[ЗАДАНИЕ 1] Как, согласно фрагменту о Ставрогине, называется глава, в которой Лизавета Николаевна говорит ему об огромном злом пауке?

[ФРАГМЕНТ ДЛЯ ЧТЕНИЯ]
▬▬▬▬▬▬

Журнал Наш Современник - Журнал Наш Современник №11 (2001)
Но если жизнь, по ставрогинскому сравнению, — река, то никому не дано долго барахтаться между двумя берегами: человек либо тонет, либо прибивается к тому берегу, что ближе, а для Ставрогина это — берег зла. Он и сам подтверждает это в конце письма: “Обо всем можно спорить бесконечно, но из меня вылилось одно отрицание, без всякого великодушия и безо всякой силы”.
В главе “Законченный роман” Лизавета Николаевна говорит Ставрогину: “Мне всегда казалось, что вы заведете меня в какое-нибудь место, где живет огромный злой паук в человеческий рост, и мы всю жизнь будем на него глядеть и его бояться”.
Это признание Лизы как бы отсылает нас к сну Татьяны из пятой главы “Евгения Онегина”, когда Евгений видится ей предводителем нечисти (“Вот рак верхом на пауке, Вот череп на гусиной шее Вертится в красном колпаке” и т. п.).
Он знак подаст — и все хлопочут,
Он пьет — все пьют и все кричат;
Он засмеется — все хохочут;
Нахмурит брови — все молчат;
Он там хозяин, это ясно...

▬▬▬▬▬▬

[ЗАДАНИЕ 2] Пожалуйста, подсчитайте строки в записях ниже, где встречается строка «coordinates», и укажите только число.

Записи для поиска слов и элементов
▬▬▬▬▬▬

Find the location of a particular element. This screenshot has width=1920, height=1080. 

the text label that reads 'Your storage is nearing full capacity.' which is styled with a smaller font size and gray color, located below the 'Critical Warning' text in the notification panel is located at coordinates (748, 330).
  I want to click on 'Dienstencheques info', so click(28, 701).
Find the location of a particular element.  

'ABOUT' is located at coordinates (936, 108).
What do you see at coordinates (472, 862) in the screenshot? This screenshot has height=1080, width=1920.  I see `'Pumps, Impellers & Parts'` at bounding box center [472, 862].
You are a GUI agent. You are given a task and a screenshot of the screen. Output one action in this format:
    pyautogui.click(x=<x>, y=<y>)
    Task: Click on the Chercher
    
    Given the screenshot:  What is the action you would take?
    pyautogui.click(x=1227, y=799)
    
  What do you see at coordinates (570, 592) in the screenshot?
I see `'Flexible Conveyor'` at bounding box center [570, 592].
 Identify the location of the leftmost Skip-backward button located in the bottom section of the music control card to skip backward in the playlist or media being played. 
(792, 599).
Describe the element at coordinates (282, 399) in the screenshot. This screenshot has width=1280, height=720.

▬▬▬▬▬▬

[ОТВЕТ 1] Глава «Законченный роман».

[ОТВЕТ 2] 5